Arlanymor · 04/12/2025 18:23

Yes it feels grubby, but I’m not sure that a one night stand is the same as seeing someone. So he hasn't broken that rule and he’s been upfront about it. It’s not cheating, even if he made a bad choice.

If you make him leave then things will be disrupted over Christmas and I think that’s what you’re trying to avoid? I would reframe it - he’s proved even more definitively why you shouldn’t be together. He’s validating what you already know.

Edited

This.

HardyCrow · 05/12/2025 21:14

CarolHolly · 04/12/2025 18:43

If my 30-odd year old husband had come home from a drunken night out and told me he’d slept with an 18 year old and got her IG the next morning, that would kill my respect for him immediately.

This

T1Dmama · 05/12/2025 21:17

Probably unpopular view but if you’re separated, who he sleeps with is non of your business.
My concern would be that if she was pissed she could round and say it wasn’t consensual !!

T1Dmama · 05/12/2025 21:18

T1Dmama · 05/12/2025 21:17

Probably unpopular view but if you’re separated, who he sleeps with is non of your business.
My concern would be that if she was pissed she could round and say it wasn’t consensual !!

Turn round and say

OonaStubbs · 05/12/2025 21:20

There needs to be a change in the law. It should not be legal for a 33 year old man to have sex with an 18 year old girl. Or vice versa. The "half your age plus seven) rule needs to be enshrined into law.

Catladywithoutacat · 05/12/2025 21:34

Even if he thought she was 22 it is still gross he is 33.

BeaRightThere · 05/12/2025 21:44

OonaStubbs · 05/12/2025 21:20

There needs to be a change in the law. It should not be legal for a 33 year old man to have sex with an 18 year old girl. Or vice versa. The "half your age plus seven) rule needs to be enshrined into law.

Don't be ridiculous. At eighteen you are old enough to vote, drink, have a job, live alone, join the army. You can have sex with who you want.

pigmygoatsinjumpers · 05/12/2025 21:45

OonaStubbs · 05/12/2025 21:20

There needs to be a change in the law. It should not be legal for a 33 year old man to have sex with an 18 year old girl. Or vice versa. The "half your age plus seven) rule needs to be enshrined into law.

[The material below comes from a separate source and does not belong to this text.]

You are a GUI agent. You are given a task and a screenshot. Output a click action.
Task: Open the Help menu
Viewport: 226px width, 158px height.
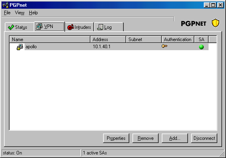(33, 13)
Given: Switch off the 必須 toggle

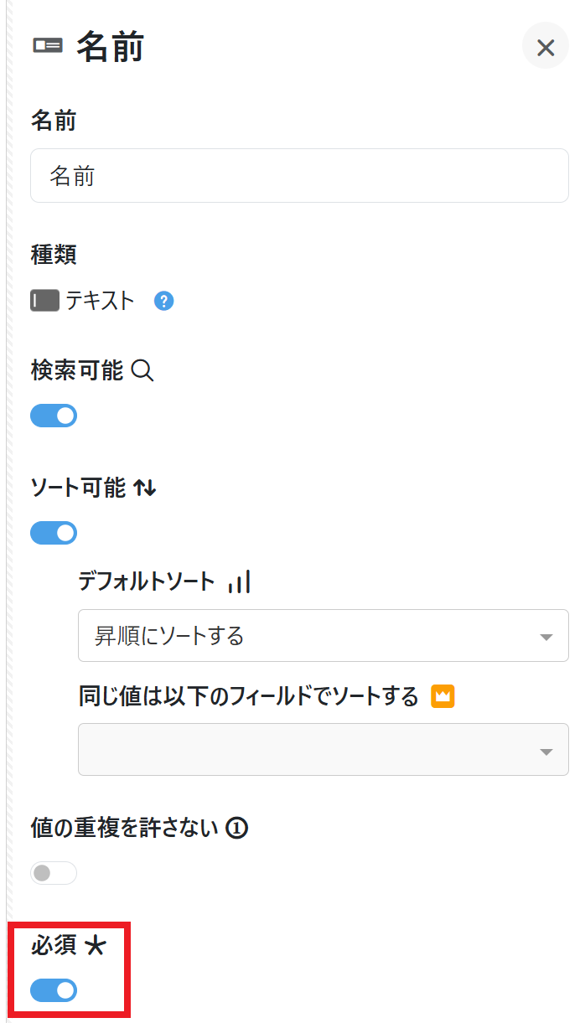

Good luck with that. How on earth would that be policed?

By the way, Princess Diana had just turned 20 when she married Charles who was 32 years old - a 12 year age gap.

OonaStubbs · 05/12/2025 22:05

pigmygoatsinjumpers · 05/12/2025 21:45

Good luck with that. How on earth would that be policed?

By the way, Princess Diana had just turned 20 when she married Charles who was 32 years old - a 12 year age gap.

I don't think that should have been allowed either. Look at how it worked out for Diana. And for Charles for that matter. And their children.

Charles should have married someone that was over 23 1/2.